L’autre point litigieux porte sur la maintenance des deux Boeing B-767 et B-757 loués à la société Ansett et chargés d’assurer la liaison avec la France. « Le loueur est responsable de l’entretien, et nous avons par ailleurs un contrat avec Air France », assure-t-on à Douala. Cet accord ne porte que sur des « réparations ponctuelles demandées par la Camair, et notre dernière intervention remonte à février 2004. Nous n’assurons pas le suivi régulier », répond un porte-parole de la compagnie française, qui se défend de toute ingérence dans ce dossier.

Air France en embuscade ?
« Ils veulent la disparition de la Camair, se persuade au contraire le leader syndicaliste. Nous ne sommes pas dupes de la complicité qui lie Air France à la DGAC. » Une version catégoriquement rejetée à Paris, mais l’essentiel n’est pas là. Cette « affaire » illustre, une nouvelle fois, le déficit d’image d’Air France sur le continent. En situation de quasi-monopole dans de nombreux pays francophones, refusant de communiquer la répartition géographique de ses bénéfices et pratiquant des tarifs élevés sur les destinations africaines… la compagnie française exaspère.
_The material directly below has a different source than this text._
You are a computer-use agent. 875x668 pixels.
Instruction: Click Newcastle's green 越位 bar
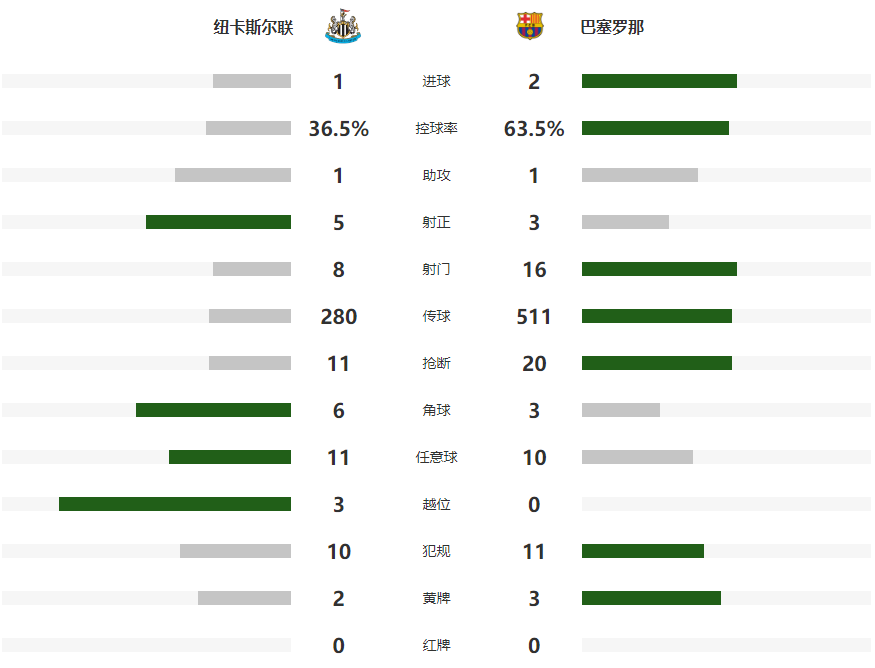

Les files d’attente aux guichets, la politesse toute relative de certains agents à l’égard de la clientèle : autant de vexations accumulées qui parasitent le débat, surtout depuis la disparition d’Air Afrique.
Cette perception est fausse, cherche-t-on à se rassurer du côté d’Air France. « Les relations avec le continent sont fondées sur la fidélité. Nous assistons par ailleurs au retour d’une concurrence vive et dynamique avec, notamment, la Royal Air Maroc ou encore Air Sénégal International. Nos parts de marché sont en baisse, l’Afrique/Moyen-Orient ne représente que 13 % de notre chiffre d’affaires passagers, et nous avons modifié notre gamme de prix. »
Il n’est pas certain que ces arguments suffisent à apaiser les suspicions au Cameroun, tandis que la Camair, placée en « liquidation » depuis février, se démène pour ne pas disparaître. Avec une dette totale évaluée à 72 milliards de F CFA et des avions cloués au sol, la colère exprimée sur le tarmac de Douala a surtout masqué une inquiétude légitime quant à la survie de la compagnie.